The 1-D or 2-D approach may suffer utilization issues if the layer dimensions are not sufficiently large to take advantage of the reductions or if the layer dimensions are very large and require a many multipliers. For example, to process 4096 multiplies per cycle, either 4096 one dimensional multipliers (D) or 64×64 two dimensional multipliers (D×N) would be needed.
If the activation data and filter weights are the same, the efficient utilization of multipliers may present difficulties. In the previous example, when the array of 32D×64N is utilized, this provides a utilization which is half of the desired performance goal.
One possible solution to this problem is the use of an adaptive three dimensional 3D array of multipliers. Adaptive indicating that the shape of the 3D array of multipliers may be adjusted based on the shape of the layer.
In one example an array of 32×8×16 (W×B×N) may be utilized. If the activation data map width is not a multiple of 32, then the 32 (W) may be utilized to concurrently determine both the activation data map width (W) and activation data map height (H).
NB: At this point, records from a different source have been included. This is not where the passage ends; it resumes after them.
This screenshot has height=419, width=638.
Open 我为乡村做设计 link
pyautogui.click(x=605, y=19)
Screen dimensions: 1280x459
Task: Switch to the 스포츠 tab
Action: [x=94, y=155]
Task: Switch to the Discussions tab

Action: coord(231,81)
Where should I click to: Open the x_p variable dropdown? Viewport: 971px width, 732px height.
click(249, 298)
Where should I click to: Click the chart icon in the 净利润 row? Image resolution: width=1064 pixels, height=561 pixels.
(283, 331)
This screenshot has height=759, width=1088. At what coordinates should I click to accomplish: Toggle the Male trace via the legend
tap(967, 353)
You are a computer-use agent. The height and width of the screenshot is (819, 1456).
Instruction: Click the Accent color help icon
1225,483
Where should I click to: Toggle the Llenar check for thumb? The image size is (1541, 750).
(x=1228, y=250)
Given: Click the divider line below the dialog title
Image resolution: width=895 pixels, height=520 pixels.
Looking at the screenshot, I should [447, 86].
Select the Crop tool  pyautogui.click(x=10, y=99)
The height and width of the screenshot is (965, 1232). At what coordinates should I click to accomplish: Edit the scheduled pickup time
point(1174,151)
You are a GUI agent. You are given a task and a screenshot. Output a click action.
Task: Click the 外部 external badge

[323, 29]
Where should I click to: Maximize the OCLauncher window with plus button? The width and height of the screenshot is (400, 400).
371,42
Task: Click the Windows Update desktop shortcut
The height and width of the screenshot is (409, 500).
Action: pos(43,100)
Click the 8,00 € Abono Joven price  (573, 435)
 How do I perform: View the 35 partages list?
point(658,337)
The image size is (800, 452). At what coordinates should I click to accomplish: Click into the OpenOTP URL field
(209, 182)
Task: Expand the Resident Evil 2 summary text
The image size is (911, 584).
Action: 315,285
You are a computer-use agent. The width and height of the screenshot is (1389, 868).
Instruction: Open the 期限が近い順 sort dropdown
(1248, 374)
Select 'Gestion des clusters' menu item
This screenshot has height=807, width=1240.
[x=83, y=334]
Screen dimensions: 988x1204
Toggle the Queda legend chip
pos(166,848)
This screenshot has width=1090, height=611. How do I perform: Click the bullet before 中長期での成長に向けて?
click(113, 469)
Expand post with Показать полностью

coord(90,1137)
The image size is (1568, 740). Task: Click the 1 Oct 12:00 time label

In this situation (W×H) will unroll the (W×H) two loops into one loop and divide it by 32. This allows an activation data map width (W) of 16 by an activation data height (H) of 16, i.e. 16×16 (W×H) to be fully utilized.
In the example above of the adaptive array of 32×8×16 (W×D×N), the second dimension 8(D) may cover the loops for D×Ky×Kx. in the case where the channel depth (D) is 4, which is common for a first convolution layer with RGBA having tour channels, the adaptive 3D array may concurrently determine the 4 channel depth (D), and 1× of the 1× kernel width (Ky) and the 1× kernel height (Kx) to achieve full utilization.
One of the objectives of the present invention is to provide adaptive scheduling of MAC array to achieve high utilization in multi-precision neural network acceleration, In the present invention, the 3D convolution core can adaptively schedule MAC arrays to work in different modes.
While, the various embodiments of the present invention have been described above, it should be understood that they have been presented by way of example only, and not of limitation. Likewise, the figure may depict an example architectural or other configuration for the invention, which is done to aid in understanding the features and functionality that can be included in the invention. The invention is not restricted to the illustrated example architectures or configurations, but the desired features can be implemented using a variety of alternative architecture and configurations.
Although, the invention is described above in terms of various exemplary embodiments and implementations. it should be understood that the various features, aspects and functionality described in one or more of the individual embodiments are not limited in their applicability to the particular embodiment with which they are described, but instead can be applied., alone or in various combinations, to one or more of the other embodiments of the invention, whether or not such embodiments are described and whether or not such features are presented as being a part of a described embodiment. Thus, the breadth and scope of the present invention should not be limited by any of the above-described exemplary embodiments.
The presence of broadening words and phrases such as “one or more,” “at least,” “but not limited to” or other like phrases in some instances shall not be read to mean that the narrower case is intended or required in instances where such broadening phrases may be absent.